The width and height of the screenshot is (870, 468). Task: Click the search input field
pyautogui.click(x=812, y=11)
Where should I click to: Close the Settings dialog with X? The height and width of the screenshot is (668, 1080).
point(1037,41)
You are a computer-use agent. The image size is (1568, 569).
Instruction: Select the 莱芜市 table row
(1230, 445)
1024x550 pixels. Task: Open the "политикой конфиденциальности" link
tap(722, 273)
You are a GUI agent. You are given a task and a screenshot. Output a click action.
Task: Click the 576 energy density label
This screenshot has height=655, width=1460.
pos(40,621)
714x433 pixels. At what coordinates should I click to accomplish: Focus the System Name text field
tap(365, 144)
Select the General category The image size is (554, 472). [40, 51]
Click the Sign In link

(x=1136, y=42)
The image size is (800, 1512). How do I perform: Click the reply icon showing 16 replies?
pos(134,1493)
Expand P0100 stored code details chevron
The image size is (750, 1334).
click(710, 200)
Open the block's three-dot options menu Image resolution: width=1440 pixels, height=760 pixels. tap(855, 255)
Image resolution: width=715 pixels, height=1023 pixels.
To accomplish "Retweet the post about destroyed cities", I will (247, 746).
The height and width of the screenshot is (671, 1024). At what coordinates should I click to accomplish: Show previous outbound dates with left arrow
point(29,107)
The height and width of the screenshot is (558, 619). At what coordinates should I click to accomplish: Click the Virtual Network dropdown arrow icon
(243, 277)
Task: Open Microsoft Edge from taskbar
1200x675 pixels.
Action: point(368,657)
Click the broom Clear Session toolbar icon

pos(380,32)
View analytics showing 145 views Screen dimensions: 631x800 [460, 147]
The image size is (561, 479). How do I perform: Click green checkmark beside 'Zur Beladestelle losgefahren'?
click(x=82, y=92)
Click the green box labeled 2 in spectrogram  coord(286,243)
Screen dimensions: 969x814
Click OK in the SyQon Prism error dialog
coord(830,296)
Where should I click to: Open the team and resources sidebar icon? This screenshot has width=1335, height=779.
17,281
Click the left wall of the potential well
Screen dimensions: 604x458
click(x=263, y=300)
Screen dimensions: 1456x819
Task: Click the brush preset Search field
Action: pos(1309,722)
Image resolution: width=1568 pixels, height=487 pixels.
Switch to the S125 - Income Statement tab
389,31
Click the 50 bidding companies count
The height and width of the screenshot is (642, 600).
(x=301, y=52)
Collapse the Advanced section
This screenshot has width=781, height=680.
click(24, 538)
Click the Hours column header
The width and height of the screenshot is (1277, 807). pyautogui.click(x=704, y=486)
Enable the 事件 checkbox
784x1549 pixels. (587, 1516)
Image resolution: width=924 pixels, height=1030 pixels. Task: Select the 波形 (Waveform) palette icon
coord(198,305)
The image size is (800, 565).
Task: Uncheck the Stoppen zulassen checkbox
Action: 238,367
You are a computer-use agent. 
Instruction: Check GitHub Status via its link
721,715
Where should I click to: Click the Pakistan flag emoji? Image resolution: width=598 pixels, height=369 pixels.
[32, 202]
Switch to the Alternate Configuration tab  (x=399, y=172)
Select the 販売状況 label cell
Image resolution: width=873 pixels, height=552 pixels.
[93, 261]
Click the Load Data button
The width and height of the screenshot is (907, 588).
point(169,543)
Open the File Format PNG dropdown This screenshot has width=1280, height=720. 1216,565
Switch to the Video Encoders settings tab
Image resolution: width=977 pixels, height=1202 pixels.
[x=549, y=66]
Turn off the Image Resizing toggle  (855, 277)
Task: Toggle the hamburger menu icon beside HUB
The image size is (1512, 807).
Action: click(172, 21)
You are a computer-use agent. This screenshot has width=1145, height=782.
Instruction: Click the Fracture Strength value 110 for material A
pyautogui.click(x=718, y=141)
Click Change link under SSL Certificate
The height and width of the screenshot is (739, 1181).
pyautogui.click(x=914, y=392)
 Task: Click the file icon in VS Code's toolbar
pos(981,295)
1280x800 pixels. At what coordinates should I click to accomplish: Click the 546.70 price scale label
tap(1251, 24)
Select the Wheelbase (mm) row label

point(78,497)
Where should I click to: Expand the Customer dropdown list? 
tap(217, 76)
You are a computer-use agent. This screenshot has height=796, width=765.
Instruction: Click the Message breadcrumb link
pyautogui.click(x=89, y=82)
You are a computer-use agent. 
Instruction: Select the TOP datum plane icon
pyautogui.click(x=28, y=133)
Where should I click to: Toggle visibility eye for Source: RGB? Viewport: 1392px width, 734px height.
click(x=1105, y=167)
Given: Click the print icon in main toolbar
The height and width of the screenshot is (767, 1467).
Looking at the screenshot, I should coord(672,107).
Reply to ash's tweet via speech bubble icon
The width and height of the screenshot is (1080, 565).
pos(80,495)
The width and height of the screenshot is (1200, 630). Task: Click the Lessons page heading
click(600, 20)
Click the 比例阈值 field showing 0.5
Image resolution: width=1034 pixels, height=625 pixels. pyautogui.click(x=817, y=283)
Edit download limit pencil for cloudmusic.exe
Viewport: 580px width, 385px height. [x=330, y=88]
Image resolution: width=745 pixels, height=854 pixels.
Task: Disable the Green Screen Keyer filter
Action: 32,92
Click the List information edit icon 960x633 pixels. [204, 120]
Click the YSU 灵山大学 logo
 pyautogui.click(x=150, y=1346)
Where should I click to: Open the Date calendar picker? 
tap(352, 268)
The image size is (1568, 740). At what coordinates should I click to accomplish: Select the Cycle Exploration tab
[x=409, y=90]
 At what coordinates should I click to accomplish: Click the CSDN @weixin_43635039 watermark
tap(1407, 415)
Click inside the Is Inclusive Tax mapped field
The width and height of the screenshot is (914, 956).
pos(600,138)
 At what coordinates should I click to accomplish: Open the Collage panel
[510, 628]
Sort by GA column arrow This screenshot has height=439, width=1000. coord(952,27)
--
Give the records back in full, word for word.

▶ WORKED SOLUTION
The width and height of the screenshot is (870, 468). Task: Click the search input field
pyautogui.click(x=812, y=11)
Where should I click to: Close the Settings dialog with X? The height and width of the screenshot is (668, 1080).
point(1037,41)
You are a computer-use agent. The image size is (1568, 569).
Instruction: Select the 莱芜市 table row
(1230, 445)
1024x550 pixels. Task: Open the "политикой конфиденциальности" link
tap(722, 273)
You are a GUI agent. You are given a task and a screenshot. Output a click action.
Task: Click the 576 energy density label
This screenshot has height=655, width=1460.
pos(40,621)
714x433 pixels. At what coordinates should I click to accomplish: Focus the System Name text field
tap(365, 144)
Select the General category The image size is (554, 472). [40, 51]
Click the Sign In link

(x=1136, y=42)
The image size is (800, 1512). How do I perform: Click the reply icon showing 16 replies?
pos(134,1493)
Expand P0100 stored code details chevron
The image size is (750, 1334).
click(710, 200)
Open the block's three-dot options menu Image resolution: width=1440 pixels, height=760 pixels. tap(855, 255)
Image resolution: width=715 pixels, height=1023 pixels.
To accomplish "Retweet the post about destroyed cities", I will (247, 746).
The height and width of the screenshot is (671, 1024). At what coordinates should I click to accomplish: Show previous outbound dates with left arrow
point(29,107)
The height and width of the screenshot is (558, 619). At what coordinates should I click to accomplish: Click the Virtual Network dropdown arrow icon
(243, 277)
Task: Open Microsoft Edge from taskbar
1200x675 pixels.
Action: point(368,657)
Click the broom Clear Session toolbar icon

pos(380,32)
View analytics showing 145 views Screen dimensions: 631x800 [460, 147]
The image size is (561, 479). How do I perform: Click green checkmark beside 'Zur Beladestelle losgefahren'?
click(x=82, y=92)
Click the green box labeled 2 in spectrogram  coord(286,243)
Screen dimensions: 969x814
Click OK in the SyQon Prism error dialog
coord(830,296)
Where should I click to: Open the team and resources sidebar icon? This screenshot has width=1335, height=779.
17,281
Click the left wall of the potential well
Screen dimensions: 604x458
click(x=263, y=300)
Screen dimensions: 1456x819
Task: Click the brush preset Search field
Action: pos(1309,722)
Image resolution: width=1568 pixels, height=487 pixels.
Switch to the S125 - Income Statement tab
389,31
Click the 50 bidding companies count
The height and width of the screenshot is (642, 600).
(x=301, y=52)
Collapse the Advanced section
This screenshot has width=781, height=680.
click(24, 538)
Click the Hours column header
The width and height of the screenshot is (1277, 807). pyautogui.click(x=704, y=486)
Enable the 事件 checkbox
784x1549 pixels. (587, 1516)
Image resolution: width=924 pixels, height=1030 pixels. Task: Select the 波形 (Waveform) palette icon
coord(198,305)
The image size is (800, 565).
Task: Uncheck the Stoppen zulassen checkbox
Action: 238,367
You are a computer-use agent. 
Instruction: Check GitHub Status via its link
721,715
Where should I click to: Click the Pakistan flag emoji? Image resolution: width=598 pixels, height=369 pixels.
[32, 202]
Switch to the Alternate Configuration tab  (x=399, y=172)
Select the 販売状況 label cell
Image resolution: width=873 pixels, height=552 pixels.
[93, 261]
Click the Load Data button
The width and height of the screenshot is (907, 588).
point(169,543)
Open the File Format PNG dropdown This screenshot has width=1280, height=720. 1216,565
Switch to the Video Encoders settings tab
Image resolution: width=977 pixels, height=1202 pixels.
[x=549, y=66]
Turn off the Image Resizing toggle  (855, 277)
Task: Toggle the hamburger menu icon beside HUB
The image size is (1512, 807).
Action: click(172, 21)
You are a computer-use agent. This screenshot has width=1145, height=782.
Instruction: Click the Fracture Strength value 110 for material A
pyautogui.click(x=718, y=141)
Click Change link under SSL Certificate
The height and width of the screenshot is (739, 1181).
pyautogui.click(x=914, y=392)
 Task: Click the file icon in VS Code's toolbar
pos(981,295)
1280x800 pixels. At what coordinates should I click to accomplish: Click the 546.70 price scale label
tap(1251, 24)
Select the Wheelbase (mm) row label

point(78,497)
Where should I click to: Expand the Customer dropdown list? 
tap(217, 76)
You are a computer-use agent. This screenshot has height=796, width=765.
Instruction: Click the Message breadcrumb link
pyautogui.click(x=89, y=82)
You are a computer-use agent. 
Instruction: Select the TOP datum plane icon
pyautogui.click(x=28, y=133)
Where should I click to: Toggle visibility eye for Source: RGB? Viewport: 1392px width, 734px height.
click(x=1105, y=167)
Given: Click the print icon in main toolbar
The height and width of the screenshot is (767, 1467).
Looking at the screenshot, I should coord(672,107).
Reply to ash's tweet via speech bubble icon
The width and height of the screenshot is (1080, 565).
pos(80,495)
The width and height of the screenshot is (1200, 630). Task: Click the Lessons page heading
click(600, 20)
Click the 比例阈值 field showing 0.5
Image resolution: width=1034 pixels, height=625 pixels. pyautogui.click(x=817, y=283)
Edit download limit pencil for cloudmusic.exe
Viewport: 580px width, 385px height. [x=330, y=88]
Image resolution: width=745 pixels, height=854 pixels.
Task: Disable the Green Screen Keyer filter
Action: 32,92
Click the List information edit icon 960x633 pixels. [204, 120]
Click the YSU 灵山大学 logo
 pyautogui.click(x=150, y=1346)
Where should I click to: Open the Date calendar picker? 
tap(352, 268)
The image size is (1568, 740). At what coordinates should I click to accomplish: Select the Cycle Exploration tab
[x=409, y=90]
 At what coordinates should I click to accomplish: Click the CSDN @weixin_43635039 watermark
tap(1407, 415)
Click inside the Is Inclusive Tax mapped field
The width and height of the screenshot is (914, 956).
pos(600,138)
 At what coordinates should I click to accomplish: Open the Collage panel
[510, 628]
Sort by GA column arrow This screenshot has height=439, width=1000. coord(952,27)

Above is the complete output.